Dad, you were right, I was wrong. I do need new dress shoes, ones with traction. By the time I pick myself up, they've opened their own doors and one of my co-workers is laughing. The only way I could possibly look cooler is if I hike my pants up to my armpits. (Dad, that's a joke. It's not stylish.)

12:10 We arrive at the Metro Atlanta Chamber of Commerce. Not only is my knee bloodied but Ted points out the nice tear in my suit pants. Nothing says professional like a hairy leg playing peekaboo out of your slacks.

I may not have served in the army but I have spilled blood for Israel. Please rise for the singing of "Hatikvah."

12:17 One of the Chamber of Commerce staff finds some black electrical tape to temporarily hide the visible hole in my pants. I don't need Peres thinking his driver is Shlomo the kibbutznik. I lock myself in an office, remove my pants, turn the left leg inside out, and do my best to cover the hole from the inside with the tape. What's that phrase about a pig in a prom dress?

12:22 Someone knocks on the door. Yeah, this is great.
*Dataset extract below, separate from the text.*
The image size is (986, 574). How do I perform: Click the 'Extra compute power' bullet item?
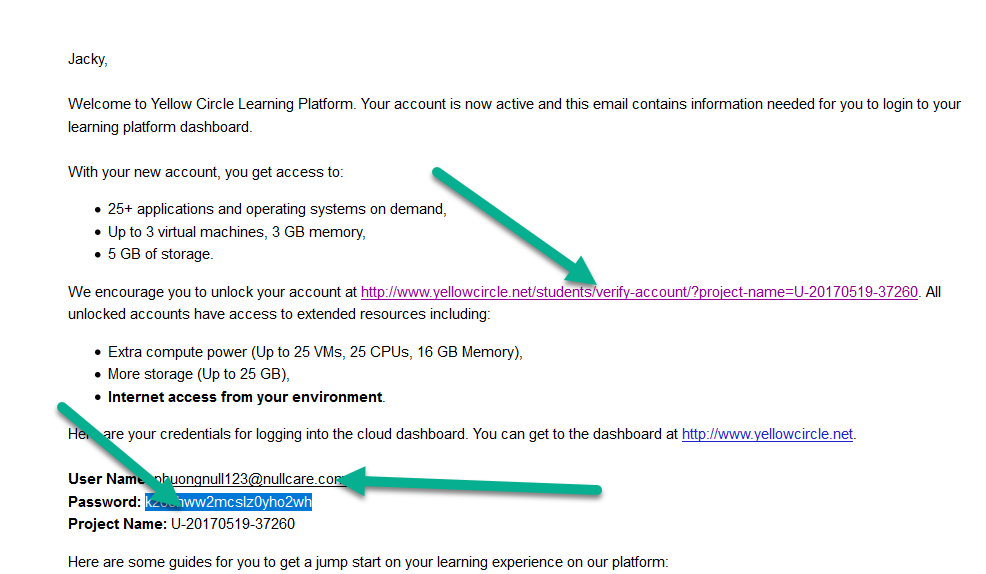[x=314, y=352]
I can just see it...

"Hello?"

"Uh, yes, just one second please."

"What are you doing in my office?"

"Um, I'm taping up my pants."

(Pause)

"Jim, can you get security please?"

12:45 Ted tells me a story about how when he lived in New York 30 or so years ago, he caught his jacket on a cab door and ripped it. Nice story. I check my pants. Nope, they're still ripped.
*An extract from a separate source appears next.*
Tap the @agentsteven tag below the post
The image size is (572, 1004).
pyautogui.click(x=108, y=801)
1:30 Next stop, Hyatt Regency. The motorcade pulls up. As we walk inside, some out-of-town bystanders say in their best country accents: "Who was that?" I was tempted to say the ghost of Dale Earnhardt just to see their reactions. The entourage goes to their rooms to sleep.

1:47 A group of Israelis and myself sit down in the hotel restaurant. Unnamed Israeli proceeds to eat a small packet of jelly with a knife. You can't make this stuff up.

3:15 An hour and a half of Hebrew. My head is hurting. "Yesh li k'ev rosh gadol kacha v'Exedrin katuv al hakol."

3:30 Two new cops show up. The second string.

3:55 Peres and friends exit the side door of the hotel. The string of cars head to the house of one of the richest Jewish donors in the city for a small reception. As we exit the highway, some crazy driver actually drives into the motorcade while yapping on his cell phone.

4:25 We arrive at probably the richest house I have ever been to in my life which sits on top of a hill. Wow -- Ted and I are invited inside.

4:35 This place is phat. I just coughed on the couch and devalued it by ten million dollars.

4:37 Um, excuse me, ma'am, but do you have any single granddaughters?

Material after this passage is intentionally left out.